MR. REED: Mr. President, today I introduce the Mortgage Disclosure Improvement Act of 2007. This bill will improve the loan disclosures given to homebuyers not only when they apply for a mortgage, but also when they refinance their home.

As we are all too aware, the percentage of loans entering foreclosure is at its highest level in 55 years. According to RealtyTrac, there were 1.2 million foreclosures reported nationwide last year, up 42 percent from 2005. Many of these Americans going into foreclosure took out exotic adjustable rate and payment option loans which are now resetting to new, much higher monthly payments. Many of these consumers never understood how these loan products worked or how high their payments would be once these loans reset.

The Mortgage Disclosure Improvement Act of 2007 would for the first time require that the maximum payment that a consumer has to make on a mortgage be disclosed, not only at application, but also seven days before closing. If these disclosures are not made or are made inaccurately, then lenders will be subject to statutory damages. In addition to requiring lenders to disclose the maximum payment under the loan, they will now have to provide consumers who apply for adjustable rate or variable payment loans with a warning that the payments will change, depending on the interest rate.

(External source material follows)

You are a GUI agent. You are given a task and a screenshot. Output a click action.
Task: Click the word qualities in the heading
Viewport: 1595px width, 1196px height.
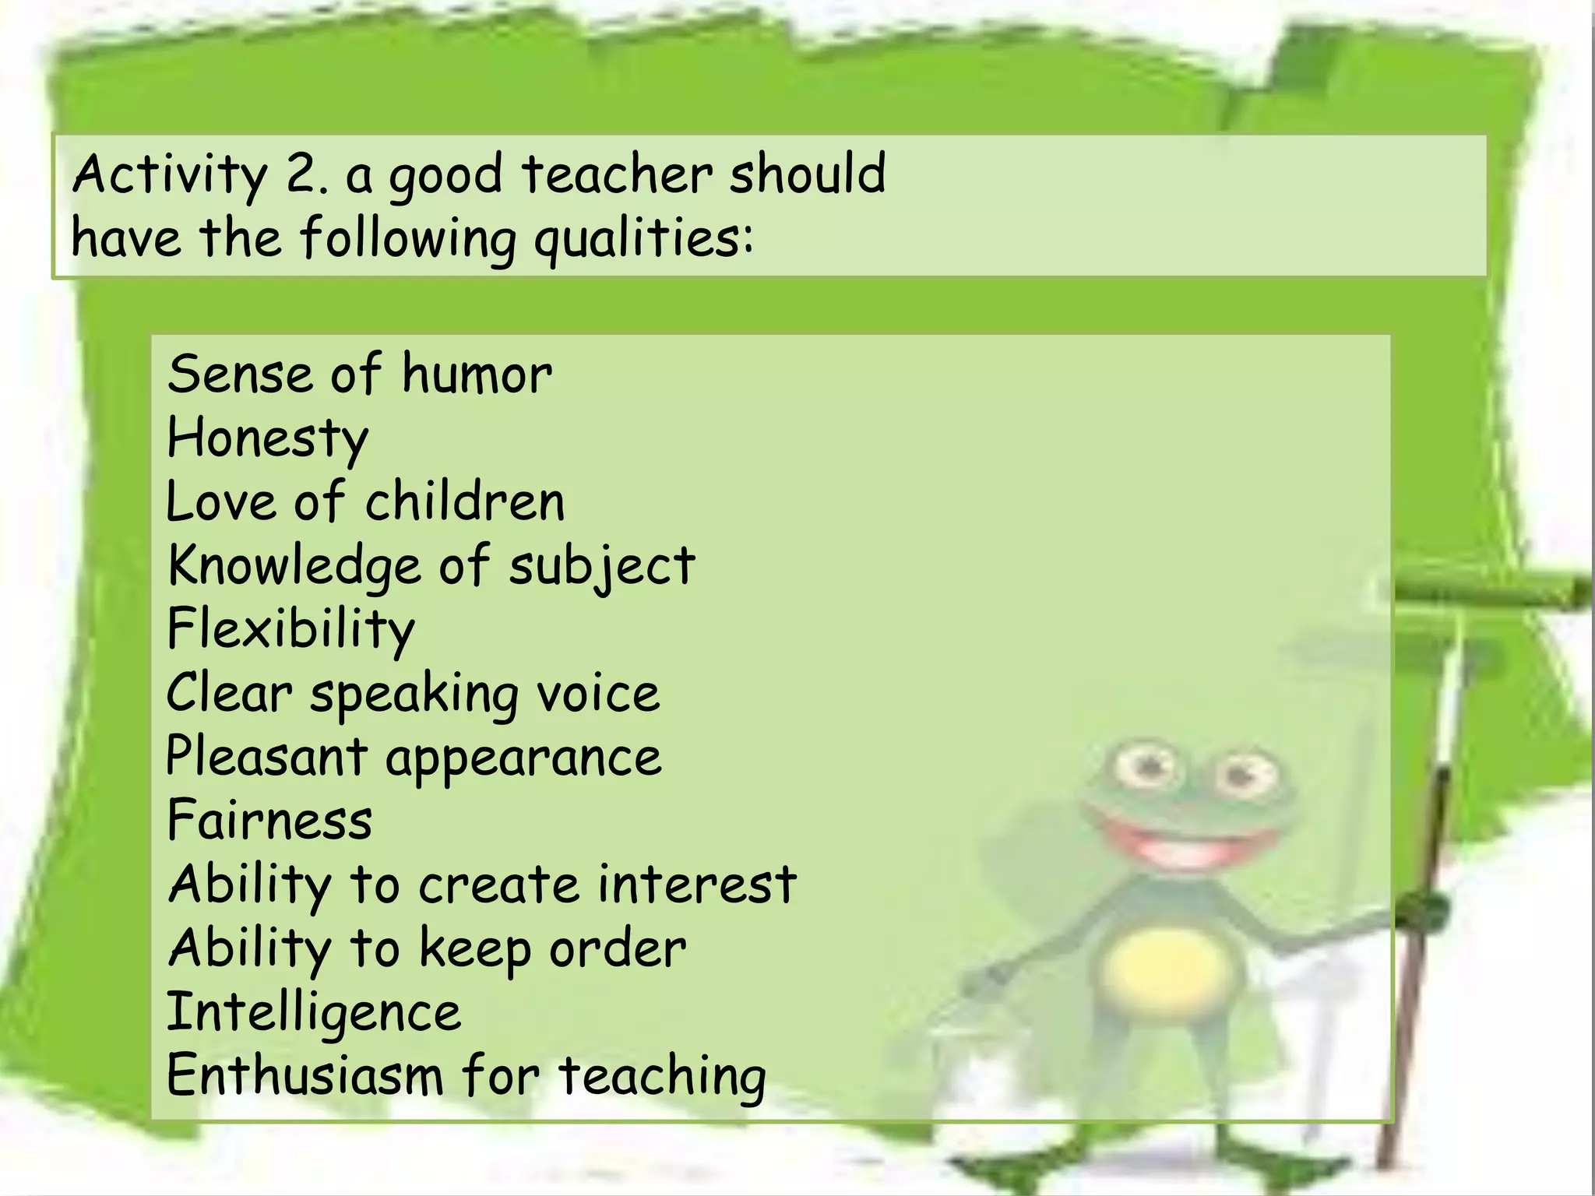(x=643, y=239)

In addition, this bill would require lenders to give firm disclosure regarding the terms of the mortgage not only within three days of application for the loan, but also at least seven days before closing. Lenders also will now need to include a statement that the consumer is not obligated on the mortgage loan just because they have received the disclosures. This will give consumers the opportunity to truly shop around for the best mortgage terms for the first time ever. They will be able to compare the payments and costs associated with a certain loan product, and decide not to sign on the dotted line if they do not like the basic terms of the loan.

Finally, the bill clarifies that lenders are subject to statutory damages for violations of Truth in Lending disclosure provisions, increases the damages for mortgage violations from $2,000 to $5,000 per violation, and requires that mortgage disclosures be made within the stated time frames.

The increasing rate of foreclosures across the country is troubling. Not only are individual families losing their homes and their financial nest eggs, but there is a negative ripple effect across communities and the economy. Although improved TILA disclosures are only a small part of what Congress needs to do in the upcoming year, I believe that giving consumers the information they need regarding the maximum payments they might have to pay under the terms of a loan is an important and vital part of improving the process. Borrowers need to better understand the full financial impact of entering into a particular loan early in the loan decision process, and also before they actually consummate the loan. I hope my colleagues will join me in supporting this bill and other efforts to help improve the mortgage financing process.

Mr. President, I ask unanimous consent that the text of the bill be printed in the Record.